The problem
Among the records below, find each line containing the word "circle" and copy it.
== Segment start ==
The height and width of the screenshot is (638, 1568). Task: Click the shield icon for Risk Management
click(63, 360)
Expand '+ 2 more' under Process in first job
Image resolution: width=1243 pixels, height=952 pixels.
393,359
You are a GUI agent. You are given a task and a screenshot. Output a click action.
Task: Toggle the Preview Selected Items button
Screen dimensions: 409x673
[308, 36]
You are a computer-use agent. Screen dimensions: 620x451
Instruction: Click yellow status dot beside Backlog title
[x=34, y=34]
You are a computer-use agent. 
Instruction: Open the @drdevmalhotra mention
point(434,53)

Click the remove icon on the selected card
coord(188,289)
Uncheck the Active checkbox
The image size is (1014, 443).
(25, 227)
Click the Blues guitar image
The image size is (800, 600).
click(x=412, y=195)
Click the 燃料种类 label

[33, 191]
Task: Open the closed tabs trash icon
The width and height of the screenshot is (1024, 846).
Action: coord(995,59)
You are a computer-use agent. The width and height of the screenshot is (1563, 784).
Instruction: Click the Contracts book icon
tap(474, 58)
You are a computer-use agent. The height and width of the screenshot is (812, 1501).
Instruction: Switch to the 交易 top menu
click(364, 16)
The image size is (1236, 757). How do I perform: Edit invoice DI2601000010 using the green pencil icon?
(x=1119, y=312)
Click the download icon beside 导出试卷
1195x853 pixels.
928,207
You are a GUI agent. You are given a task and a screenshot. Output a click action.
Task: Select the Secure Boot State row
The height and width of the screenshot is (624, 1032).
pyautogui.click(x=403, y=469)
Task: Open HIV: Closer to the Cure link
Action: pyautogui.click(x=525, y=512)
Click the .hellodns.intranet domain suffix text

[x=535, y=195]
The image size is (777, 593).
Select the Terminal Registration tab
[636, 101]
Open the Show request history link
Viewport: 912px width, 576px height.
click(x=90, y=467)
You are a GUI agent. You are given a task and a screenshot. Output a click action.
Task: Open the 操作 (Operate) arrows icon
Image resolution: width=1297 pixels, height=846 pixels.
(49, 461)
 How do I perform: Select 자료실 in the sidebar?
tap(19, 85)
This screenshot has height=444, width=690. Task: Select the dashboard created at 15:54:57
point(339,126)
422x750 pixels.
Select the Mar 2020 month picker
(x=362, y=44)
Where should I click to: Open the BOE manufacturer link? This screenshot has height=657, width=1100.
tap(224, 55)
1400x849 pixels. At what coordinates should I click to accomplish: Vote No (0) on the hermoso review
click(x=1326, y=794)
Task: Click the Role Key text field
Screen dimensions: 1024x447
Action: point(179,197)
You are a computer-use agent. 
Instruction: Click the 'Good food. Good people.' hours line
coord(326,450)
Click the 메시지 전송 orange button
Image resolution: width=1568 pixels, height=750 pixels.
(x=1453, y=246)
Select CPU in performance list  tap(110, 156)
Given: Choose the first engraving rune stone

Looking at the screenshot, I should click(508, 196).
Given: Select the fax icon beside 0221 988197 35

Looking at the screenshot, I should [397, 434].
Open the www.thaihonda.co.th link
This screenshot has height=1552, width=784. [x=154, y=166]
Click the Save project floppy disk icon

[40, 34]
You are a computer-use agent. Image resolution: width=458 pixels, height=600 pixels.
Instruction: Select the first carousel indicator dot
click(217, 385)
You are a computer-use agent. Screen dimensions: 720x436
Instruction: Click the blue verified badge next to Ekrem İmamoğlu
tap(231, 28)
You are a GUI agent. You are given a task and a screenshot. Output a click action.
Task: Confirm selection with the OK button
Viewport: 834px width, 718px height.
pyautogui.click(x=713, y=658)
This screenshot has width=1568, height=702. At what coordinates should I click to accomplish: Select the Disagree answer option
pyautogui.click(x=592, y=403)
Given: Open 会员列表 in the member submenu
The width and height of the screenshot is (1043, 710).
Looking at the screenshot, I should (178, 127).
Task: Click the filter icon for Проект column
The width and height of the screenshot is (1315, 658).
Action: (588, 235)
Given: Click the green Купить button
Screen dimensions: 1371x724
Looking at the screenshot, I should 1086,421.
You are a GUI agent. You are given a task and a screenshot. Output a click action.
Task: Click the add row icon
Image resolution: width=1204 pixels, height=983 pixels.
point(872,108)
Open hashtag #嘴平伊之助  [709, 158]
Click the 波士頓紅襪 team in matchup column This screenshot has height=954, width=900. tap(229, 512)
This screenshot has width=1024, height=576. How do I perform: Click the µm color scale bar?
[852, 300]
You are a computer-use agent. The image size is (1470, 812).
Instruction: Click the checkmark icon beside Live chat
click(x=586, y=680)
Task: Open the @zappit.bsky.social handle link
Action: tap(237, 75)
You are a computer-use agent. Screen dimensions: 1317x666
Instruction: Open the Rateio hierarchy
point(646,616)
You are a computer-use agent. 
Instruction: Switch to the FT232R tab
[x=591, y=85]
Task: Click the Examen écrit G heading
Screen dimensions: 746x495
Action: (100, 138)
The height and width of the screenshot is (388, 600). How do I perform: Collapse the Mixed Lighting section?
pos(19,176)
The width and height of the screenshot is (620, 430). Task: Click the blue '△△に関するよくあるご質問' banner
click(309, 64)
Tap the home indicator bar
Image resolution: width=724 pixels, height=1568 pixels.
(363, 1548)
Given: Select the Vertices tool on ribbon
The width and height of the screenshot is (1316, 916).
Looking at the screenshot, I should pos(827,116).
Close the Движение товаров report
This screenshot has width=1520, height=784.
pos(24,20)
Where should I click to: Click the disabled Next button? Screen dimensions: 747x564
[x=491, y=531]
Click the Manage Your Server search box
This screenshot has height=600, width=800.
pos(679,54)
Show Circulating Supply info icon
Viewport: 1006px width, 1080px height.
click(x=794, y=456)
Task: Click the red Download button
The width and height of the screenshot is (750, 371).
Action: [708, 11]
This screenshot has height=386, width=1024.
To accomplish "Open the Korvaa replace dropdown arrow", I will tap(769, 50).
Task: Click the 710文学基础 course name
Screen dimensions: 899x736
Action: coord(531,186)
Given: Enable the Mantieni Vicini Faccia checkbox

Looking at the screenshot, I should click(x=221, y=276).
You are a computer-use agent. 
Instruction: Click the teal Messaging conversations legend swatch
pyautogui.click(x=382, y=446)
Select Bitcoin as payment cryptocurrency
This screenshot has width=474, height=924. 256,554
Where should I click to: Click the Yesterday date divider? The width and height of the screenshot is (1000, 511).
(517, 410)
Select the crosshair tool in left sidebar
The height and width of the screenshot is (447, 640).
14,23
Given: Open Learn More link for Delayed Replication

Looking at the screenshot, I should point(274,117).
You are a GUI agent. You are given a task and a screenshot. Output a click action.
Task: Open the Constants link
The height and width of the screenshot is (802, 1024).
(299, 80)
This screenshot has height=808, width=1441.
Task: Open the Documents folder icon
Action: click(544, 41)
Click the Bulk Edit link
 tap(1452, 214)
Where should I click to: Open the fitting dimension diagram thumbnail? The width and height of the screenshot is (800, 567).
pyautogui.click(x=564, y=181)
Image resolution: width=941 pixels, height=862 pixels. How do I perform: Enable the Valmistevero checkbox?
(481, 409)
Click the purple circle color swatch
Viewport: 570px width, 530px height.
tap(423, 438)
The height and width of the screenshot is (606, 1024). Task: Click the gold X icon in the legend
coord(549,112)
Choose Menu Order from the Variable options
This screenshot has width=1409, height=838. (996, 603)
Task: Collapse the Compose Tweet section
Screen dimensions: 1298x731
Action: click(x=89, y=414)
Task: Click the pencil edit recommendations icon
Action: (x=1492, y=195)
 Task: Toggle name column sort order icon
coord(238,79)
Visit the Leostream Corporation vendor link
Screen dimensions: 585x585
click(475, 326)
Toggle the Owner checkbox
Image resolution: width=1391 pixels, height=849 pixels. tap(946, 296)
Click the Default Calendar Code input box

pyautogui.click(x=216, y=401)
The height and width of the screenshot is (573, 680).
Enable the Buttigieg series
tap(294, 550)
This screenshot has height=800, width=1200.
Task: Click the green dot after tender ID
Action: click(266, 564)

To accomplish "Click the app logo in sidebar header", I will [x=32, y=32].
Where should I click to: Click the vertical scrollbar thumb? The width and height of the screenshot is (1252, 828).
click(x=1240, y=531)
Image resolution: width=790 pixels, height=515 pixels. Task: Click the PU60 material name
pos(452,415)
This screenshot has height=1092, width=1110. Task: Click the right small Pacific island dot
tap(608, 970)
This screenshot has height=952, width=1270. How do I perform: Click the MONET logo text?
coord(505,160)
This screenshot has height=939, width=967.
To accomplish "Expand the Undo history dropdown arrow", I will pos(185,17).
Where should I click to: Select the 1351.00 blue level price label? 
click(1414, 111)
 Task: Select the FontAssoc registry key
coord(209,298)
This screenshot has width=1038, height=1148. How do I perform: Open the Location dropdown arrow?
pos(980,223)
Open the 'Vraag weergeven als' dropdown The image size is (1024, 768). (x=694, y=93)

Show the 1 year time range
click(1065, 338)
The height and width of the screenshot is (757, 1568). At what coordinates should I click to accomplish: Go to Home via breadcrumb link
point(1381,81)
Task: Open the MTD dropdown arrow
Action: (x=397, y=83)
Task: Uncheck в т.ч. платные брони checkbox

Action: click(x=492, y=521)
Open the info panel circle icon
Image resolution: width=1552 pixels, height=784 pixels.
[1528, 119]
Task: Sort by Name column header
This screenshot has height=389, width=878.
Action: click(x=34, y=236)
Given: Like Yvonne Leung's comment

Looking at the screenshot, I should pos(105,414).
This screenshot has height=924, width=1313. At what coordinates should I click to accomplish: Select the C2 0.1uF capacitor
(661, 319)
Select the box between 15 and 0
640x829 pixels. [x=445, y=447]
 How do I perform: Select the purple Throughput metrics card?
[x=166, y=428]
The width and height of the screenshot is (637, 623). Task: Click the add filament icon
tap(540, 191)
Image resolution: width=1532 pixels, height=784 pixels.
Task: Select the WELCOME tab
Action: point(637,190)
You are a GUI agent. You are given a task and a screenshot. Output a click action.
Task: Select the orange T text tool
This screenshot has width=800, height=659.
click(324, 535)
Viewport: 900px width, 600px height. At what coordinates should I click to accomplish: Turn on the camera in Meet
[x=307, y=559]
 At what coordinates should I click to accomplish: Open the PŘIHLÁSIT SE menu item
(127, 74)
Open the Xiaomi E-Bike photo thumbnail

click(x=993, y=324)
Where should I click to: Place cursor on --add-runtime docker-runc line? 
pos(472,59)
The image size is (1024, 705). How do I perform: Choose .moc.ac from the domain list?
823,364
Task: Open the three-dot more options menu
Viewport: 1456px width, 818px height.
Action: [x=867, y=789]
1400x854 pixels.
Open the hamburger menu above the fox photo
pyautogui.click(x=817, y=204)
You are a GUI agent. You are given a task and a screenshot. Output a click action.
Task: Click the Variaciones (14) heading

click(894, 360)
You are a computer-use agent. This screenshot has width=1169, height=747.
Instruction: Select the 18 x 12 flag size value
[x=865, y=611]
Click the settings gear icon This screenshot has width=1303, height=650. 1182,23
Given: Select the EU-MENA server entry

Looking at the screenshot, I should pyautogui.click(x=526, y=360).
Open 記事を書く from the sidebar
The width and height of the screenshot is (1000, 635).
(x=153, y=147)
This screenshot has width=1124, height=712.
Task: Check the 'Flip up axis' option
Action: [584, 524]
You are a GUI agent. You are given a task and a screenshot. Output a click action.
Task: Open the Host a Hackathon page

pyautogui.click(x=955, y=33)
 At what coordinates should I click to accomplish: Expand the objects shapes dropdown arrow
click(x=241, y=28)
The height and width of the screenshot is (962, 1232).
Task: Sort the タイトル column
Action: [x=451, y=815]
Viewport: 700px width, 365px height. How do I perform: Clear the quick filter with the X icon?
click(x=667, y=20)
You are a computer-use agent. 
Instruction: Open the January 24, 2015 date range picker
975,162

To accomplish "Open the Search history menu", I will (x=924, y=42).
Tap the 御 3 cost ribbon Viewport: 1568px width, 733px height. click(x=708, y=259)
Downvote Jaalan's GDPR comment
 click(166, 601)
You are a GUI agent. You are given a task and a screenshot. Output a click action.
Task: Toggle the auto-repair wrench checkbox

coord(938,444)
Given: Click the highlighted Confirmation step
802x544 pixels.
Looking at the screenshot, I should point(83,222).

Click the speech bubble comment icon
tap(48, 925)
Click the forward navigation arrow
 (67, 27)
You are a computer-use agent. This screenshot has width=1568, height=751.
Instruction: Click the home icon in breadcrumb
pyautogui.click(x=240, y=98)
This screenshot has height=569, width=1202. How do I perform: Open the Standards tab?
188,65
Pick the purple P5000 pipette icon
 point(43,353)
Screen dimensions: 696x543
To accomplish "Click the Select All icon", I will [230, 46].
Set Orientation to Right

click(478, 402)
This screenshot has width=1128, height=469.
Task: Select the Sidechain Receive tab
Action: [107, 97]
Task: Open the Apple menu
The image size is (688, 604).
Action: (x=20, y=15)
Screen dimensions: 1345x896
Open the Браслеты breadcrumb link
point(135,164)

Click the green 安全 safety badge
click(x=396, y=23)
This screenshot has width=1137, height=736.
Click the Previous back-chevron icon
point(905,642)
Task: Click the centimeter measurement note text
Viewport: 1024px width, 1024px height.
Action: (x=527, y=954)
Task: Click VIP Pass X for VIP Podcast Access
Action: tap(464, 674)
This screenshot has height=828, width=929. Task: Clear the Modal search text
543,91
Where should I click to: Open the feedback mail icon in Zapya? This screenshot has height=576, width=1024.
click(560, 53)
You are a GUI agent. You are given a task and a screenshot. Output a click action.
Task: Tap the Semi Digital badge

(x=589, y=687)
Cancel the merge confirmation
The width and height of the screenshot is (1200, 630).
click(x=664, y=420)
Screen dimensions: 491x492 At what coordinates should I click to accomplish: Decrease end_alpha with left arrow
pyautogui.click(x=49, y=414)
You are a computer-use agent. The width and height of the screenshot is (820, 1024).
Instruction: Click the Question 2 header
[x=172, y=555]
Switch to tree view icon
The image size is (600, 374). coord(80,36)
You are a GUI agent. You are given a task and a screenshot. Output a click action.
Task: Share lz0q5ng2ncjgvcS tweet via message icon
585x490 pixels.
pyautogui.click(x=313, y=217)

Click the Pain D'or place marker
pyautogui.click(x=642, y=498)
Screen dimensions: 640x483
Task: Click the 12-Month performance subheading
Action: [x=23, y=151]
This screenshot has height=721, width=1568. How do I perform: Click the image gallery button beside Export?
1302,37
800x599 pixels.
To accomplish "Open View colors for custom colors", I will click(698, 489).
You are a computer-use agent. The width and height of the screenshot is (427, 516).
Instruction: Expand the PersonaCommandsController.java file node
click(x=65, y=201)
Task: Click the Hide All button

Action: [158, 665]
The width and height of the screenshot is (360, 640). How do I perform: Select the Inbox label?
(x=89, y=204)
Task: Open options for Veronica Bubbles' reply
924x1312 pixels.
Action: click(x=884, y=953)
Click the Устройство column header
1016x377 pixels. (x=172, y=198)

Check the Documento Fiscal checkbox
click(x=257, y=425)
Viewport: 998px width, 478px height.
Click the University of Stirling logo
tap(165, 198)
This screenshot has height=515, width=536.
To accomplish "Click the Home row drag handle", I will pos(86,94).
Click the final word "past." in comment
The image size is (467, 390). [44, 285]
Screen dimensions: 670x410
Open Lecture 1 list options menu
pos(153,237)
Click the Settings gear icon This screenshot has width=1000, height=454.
== Segment end ==
Answer to this exercise
Click the purple circle color swatch
Open the info panel circle icon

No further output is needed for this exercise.